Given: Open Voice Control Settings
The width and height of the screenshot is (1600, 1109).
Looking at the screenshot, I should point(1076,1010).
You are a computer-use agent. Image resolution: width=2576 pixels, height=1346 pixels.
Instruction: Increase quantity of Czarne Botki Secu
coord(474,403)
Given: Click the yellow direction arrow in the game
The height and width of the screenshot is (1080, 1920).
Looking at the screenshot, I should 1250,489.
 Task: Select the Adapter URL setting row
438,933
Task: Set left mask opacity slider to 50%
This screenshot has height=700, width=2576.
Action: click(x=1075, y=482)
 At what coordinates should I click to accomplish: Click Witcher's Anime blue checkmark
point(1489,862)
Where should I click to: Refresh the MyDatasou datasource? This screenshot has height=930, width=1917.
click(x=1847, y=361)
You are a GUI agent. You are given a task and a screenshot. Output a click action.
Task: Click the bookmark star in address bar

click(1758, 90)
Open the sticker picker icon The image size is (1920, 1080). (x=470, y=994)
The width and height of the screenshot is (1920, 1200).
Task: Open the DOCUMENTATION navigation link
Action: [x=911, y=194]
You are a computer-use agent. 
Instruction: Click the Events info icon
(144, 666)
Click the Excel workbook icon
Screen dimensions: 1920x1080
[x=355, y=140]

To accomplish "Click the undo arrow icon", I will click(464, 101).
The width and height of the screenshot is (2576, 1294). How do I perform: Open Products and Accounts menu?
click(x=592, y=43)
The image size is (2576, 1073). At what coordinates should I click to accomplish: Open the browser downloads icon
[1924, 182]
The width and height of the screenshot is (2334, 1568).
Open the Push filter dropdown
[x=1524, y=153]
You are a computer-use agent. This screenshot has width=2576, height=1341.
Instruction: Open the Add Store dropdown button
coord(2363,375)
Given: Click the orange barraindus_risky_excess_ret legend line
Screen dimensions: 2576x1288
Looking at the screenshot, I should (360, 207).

━━━

Your instructions
Where does "agent" occur in the data? Copy each line that has it.

Response
You are a computer-use agent. Image resolution: width=2576 pixels, height=1346 pixels.
You are a GUI agent. You are given a task and a screenshot. Output a click action.
You are a computer-use agent. 
You are a computer-use agent. This screenshot has width=2576, height=1341.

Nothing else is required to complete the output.